Pedro, inquieto, se dirigió a la ventana de su departamento. Quedó pensativo viendo cómo los coches seguían para quién sabe dónde y las personas caminando apuradas para todos los lados. No fue a trabajar. Se sentía pleno, colmado, y al mismo tiempo muy vacío, ausente hasta de si mismo. Prendió un cigarrillo y fumó lentamente. Seguía mirando la vida en movimiento. Las cenizas cayeron en el piso de la sala. Volvió en si y caminó hasta el lavadero. Tomó una escoba y comenzó a limpiar la casa. Barría el suelo que pisaba, recolocaba en su sitio pequeños objetos que Iná había manoseado y sacado de sus lugares habituales.
Dieron las dos de la tarde y, preso de una intensa inquietud, telefoneó para la mujer deseada.Colgó. Se sintió perturbado ante la posibilidad de que ella no quisiese hablar con él nuevamente. Ansioso y neurasténico comenzó a desordenar sus cosas, siempre tan bien organizadas. Cambió de lugar los libros de los estantes, colocó el sofá junto a otra pared, alteró la disposición de los cuadros y puso otras cortinas.
El teléfono sonó. Pedro corrió a atenderlo. Su voz era nerviosa y casi quebrada. Era Iná.
_ Querido Pedro – escuchó y sonrió con alegría, sus manos temblaban. Ella continuó:
_ Quiero verte otra vez ¿puedo ir hasta ahí?

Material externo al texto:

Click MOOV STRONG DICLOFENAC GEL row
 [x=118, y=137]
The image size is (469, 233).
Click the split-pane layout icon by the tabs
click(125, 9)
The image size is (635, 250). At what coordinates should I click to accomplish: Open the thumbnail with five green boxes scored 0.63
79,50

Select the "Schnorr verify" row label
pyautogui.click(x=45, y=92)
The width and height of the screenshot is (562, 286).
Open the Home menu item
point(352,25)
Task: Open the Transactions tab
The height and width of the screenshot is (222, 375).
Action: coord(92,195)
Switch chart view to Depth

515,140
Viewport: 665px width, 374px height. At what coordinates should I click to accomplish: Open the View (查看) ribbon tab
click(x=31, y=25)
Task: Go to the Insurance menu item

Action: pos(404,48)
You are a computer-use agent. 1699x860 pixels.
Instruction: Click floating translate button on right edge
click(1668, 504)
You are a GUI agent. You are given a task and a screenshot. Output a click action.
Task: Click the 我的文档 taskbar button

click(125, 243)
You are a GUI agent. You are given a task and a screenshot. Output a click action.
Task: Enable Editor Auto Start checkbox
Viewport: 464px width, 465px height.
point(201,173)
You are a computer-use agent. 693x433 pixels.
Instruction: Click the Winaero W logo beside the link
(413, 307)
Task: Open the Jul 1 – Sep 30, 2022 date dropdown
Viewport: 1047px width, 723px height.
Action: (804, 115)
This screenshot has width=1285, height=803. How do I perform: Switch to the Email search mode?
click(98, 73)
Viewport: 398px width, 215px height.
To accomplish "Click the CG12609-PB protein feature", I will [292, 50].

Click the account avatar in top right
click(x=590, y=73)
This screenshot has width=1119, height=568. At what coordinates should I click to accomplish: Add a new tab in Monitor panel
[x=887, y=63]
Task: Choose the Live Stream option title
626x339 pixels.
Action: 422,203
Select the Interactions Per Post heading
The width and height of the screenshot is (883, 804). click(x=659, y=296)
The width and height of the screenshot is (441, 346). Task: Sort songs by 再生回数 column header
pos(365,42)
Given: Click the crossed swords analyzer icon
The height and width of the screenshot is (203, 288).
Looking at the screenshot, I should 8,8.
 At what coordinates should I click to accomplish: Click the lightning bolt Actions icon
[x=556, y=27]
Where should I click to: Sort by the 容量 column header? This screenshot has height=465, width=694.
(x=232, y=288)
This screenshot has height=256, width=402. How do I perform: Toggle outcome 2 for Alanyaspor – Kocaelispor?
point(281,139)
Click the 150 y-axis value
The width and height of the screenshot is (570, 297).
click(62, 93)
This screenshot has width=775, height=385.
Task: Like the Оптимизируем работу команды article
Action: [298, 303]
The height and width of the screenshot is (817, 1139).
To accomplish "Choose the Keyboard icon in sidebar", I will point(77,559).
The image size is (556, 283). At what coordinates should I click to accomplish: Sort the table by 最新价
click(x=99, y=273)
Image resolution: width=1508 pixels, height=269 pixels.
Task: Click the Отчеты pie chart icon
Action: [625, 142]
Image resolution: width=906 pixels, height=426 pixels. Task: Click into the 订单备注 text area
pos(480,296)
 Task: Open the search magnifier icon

Él no pensó y de repente respondió: ¡claro! Dentro de una hora, más o menos, ella estaría, deslumbrante, de nuevo junto a él. ¿Qué haría?
Corrió a recolocar los cuadros en los mismos lugares que antes ocupaban, haciendo lo mismo con los libros y el sofá. Tomó baño, puso una botella de vino y copas en la mesa de la sala. El timbre de la puerta de calle, por fin, sonó. Iná traía en sus manos un disco de Gardel. Entró. Lo abrazó y lo besó. Él la dominó, la recostó en el sofá y le sirvió una copa de vino. Ella ya estaba desnuda cuando él fue a ofrecerle la copa. Se poseyeron tal cual dos niños que se apoderan de su juguete favorito por la primera vez.
Súbitamente Iná comenzó a vestirse, diciendo que necesitaba salir. Pedro no la detuvo. Se sentía saciado… sólo por aquel día.
No cabía en si de tanta felicidad. Estaba colmado de placer. Los encuentros se volvieron continuos.
La mujer siempre volvía cargada de misterios con un mirar raro e indescifrable. Pero su piel era tan tersa, tan pura, tan hermosa…
Los días fueron pasando. Iná dejó de encontrarse con Pedro. Él tampoco la buscó más. Pero el recuerdo de ella lo iba consumiendo cada día más. Hasta que un día, en este año, no ha logrado contenerse y la ha llamado. Lo ha atendido la voz de otra mujer que le ha hecho saber que Iná se había marchado el día anterior. Se había ido a Argentina a pasar una temporada, a danzar, y recorrer otros caminos del destino.
No podía creer en lo que oía. Ha colgado el teléfono y ha llenado una copa con la primera bebida que ha encontrado. Ha bebido, ha lamentado y ha llorado como un niño y ha roto la copa en la que Iná alguna vez había bebido. Borracho, se ha sentido morir. Muerta su alma, muerto su cuerpo, muerta su vida…
El teléfono ha sonado una y otra vez. Tal vez fuese ella. Pero él ya nada podía oír.